Chapter Twenty-Two

18 4 2
                                    

Joon Soo

The light filtering through the crack in the curtains woke me from my slumber. As I stirred, the splitting headache began to grow more painful. My head felt so heavy, I didn't think I could ever lift it from the pillow. Begrudgingly, I opened my eyes to the room.

I immediately sat up, causing my head to spin in the process. I held my hand to my head in the dismal hope that holding my head would stop the ache, which proved unsuccessful.

My surroundings were completely unfamiliar. Where was I? How did I get here? I vaguely remembered arriving at the soju tent, but after my fourth or fifth bottle, my memory disappeared.

I glanced around the room, trying to find something that would trigger my memory. The room was small: studio-sized. A few cupboards hanging over a sink and single kitchen counter lay next to the door. Another door lay next to what I assumed was the front door. A tall cupboard sat adjacent to the second door. Opposite from me was another single bed. On the bed-side table was a photo frame.

I leapt out of bed, grabbing the photo frame, causing my head to throb again.

Kim Hye Ri and an ajumma and ahjussi stood on either side of her.

I glanced around the room again. The place looked nearly empty, aside from some things that I assumed were Kim Hye Ri's. Slowly, I turned around to the bed I got up from. Unlike Kim Hye Ri's, the bedside table had been cleared.
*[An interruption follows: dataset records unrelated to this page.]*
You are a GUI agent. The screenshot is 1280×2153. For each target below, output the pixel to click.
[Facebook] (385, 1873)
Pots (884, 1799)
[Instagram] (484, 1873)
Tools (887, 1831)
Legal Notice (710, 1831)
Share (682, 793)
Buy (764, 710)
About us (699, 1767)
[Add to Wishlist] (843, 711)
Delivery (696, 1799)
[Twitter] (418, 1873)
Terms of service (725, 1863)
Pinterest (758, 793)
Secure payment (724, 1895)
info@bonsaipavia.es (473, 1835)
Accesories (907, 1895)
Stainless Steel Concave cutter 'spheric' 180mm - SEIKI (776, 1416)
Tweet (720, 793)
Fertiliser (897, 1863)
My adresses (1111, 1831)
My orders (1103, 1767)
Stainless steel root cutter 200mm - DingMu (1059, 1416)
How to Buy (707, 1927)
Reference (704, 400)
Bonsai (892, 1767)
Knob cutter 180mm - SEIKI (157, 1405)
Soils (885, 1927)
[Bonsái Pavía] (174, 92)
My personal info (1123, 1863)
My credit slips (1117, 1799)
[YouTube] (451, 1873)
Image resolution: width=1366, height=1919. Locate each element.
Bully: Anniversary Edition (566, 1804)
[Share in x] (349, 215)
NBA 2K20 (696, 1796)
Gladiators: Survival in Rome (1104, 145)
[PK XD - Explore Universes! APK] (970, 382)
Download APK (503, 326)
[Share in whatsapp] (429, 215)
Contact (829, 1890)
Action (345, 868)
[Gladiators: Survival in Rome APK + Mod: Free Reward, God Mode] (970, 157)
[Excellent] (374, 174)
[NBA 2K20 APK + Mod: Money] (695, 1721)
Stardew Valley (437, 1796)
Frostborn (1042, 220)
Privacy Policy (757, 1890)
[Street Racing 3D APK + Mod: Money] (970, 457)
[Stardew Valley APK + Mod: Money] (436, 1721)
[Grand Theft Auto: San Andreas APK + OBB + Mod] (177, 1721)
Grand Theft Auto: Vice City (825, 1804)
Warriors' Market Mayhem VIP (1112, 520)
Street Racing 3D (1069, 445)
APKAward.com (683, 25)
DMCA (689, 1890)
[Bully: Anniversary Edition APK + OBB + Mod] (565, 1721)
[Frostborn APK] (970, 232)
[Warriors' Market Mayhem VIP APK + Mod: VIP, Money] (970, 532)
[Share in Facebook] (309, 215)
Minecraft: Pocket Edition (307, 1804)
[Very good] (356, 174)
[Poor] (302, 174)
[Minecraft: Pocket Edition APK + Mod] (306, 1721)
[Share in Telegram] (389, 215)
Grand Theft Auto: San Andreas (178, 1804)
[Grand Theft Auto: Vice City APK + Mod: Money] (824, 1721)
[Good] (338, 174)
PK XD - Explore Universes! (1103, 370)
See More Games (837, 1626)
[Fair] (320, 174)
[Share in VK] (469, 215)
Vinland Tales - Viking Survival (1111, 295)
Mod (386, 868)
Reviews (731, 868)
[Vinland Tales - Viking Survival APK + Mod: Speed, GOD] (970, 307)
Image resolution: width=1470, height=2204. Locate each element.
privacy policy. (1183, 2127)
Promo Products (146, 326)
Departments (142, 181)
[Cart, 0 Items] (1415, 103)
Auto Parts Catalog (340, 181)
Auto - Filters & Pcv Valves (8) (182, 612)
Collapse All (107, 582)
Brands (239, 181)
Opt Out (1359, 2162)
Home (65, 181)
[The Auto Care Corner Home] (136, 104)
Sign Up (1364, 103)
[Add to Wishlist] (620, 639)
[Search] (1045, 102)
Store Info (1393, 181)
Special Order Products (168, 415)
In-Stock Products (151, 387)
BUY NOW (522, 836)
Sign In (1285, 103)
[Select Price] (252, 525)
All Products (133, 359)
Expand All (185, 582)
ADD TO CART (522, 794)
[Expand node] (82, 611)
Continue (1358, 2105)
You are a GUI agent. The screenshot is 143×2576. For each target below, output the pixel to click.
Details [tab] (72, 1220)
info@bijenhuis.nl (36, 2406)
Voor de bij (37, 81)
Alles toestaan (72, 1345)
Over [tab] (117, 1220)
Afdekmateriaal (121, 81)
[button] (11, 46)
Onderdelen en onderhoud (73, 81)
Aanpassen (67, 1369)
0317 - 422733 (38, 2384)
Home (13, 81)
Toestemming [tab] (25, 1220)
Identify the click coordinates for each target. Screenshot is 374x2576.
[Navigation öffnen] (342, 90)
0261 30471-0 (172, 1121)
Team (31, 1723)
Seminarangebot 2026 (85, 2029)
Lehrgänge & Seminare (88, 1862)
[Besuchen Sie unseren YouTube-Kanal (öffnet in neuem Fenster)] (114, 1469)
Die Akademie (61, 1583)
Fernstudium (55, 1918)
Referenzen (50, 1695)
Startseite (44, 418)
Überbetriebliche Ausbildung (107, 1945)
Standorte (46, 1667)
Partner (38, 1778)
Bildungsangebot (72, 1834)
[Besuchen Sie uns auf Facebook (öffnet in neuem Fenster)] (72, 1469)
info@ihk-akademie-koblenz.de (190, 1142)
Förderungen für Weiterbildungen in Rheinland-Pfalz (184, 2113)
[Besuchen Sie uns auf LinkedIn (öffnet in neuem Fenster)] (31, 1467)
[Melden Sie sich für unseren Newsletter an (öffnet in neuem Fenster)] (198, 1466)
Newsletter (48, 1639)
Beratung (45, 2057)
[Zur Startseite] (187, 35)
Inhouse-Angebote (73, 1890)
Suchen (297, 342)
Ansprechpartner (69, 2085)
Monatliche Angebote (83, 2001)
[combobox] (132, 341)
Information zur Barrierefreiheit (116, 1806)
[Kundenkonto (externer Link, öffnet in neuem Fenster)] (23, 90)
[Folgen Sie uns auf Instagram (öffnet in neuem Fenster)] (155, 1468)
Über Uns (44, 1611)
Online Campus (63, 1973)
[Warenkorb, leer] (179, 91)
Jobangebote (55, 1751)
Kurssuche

Yet on it remained an envelope, addressed to me. I slowly seated myself on the bed. I had a feeling I knew who this was from. I opened the letter and began to read.

Park Joon Soo,

I don't know where to begin. I wasn't going to say anything to you. I was just going to leave things the way they were and hope you don't hate me too much for leaving without a word. But when you showed up drunk last night at our dormitory, I sat on the floor for a while, staring at you, realising how grateful I was to meet you. I knew then I owed you something. So here it goes.

When I reached the end of the paper, I ran out the door, the letter still in my hand, and began running to the road. I knew my car would be far from here. The soju tent was closer to my home.

I stood by the road, waving my arms about in the hopes a taxi would pull up. But all were taken.

Instead of waiting, I decided to run. I'd grab a bus or the train if I had to.

As you know, I came to Korea because I was running away from my problems. My relationship fell apart, my parents' marriage was in shambles, and my friends took my ex-boyfriend's side. I felt alone. No matter how hard I tried to make new friends, everyone had formed their cliques and no one wanted to talk to me.

I was close to giving up. A number of times I had myself set up for taking my life. I tried a number of ways. But every time I was about to, the hope of something more cropped up in my head, and I kept going. I kept living. I kept breathing.

Numerous amounts of shoulders smashed into mine as I ran down the busy sidewalks. Now and again, I came up to the side of the road and waved for a taxi, but none stopped.

I knew I had to get away from that place. I knew I had to leave Hoju. Only time and distance would heal me enough to be able to take on the life I had been living. I don't think I've had enough time now, but I know I'm definitely stronger than I was. And it's all because of you.

I pulled my phone out of my pocket and dialled Kim Hye Ri.

"She's gone Joon Soo. I can't put her on the phone."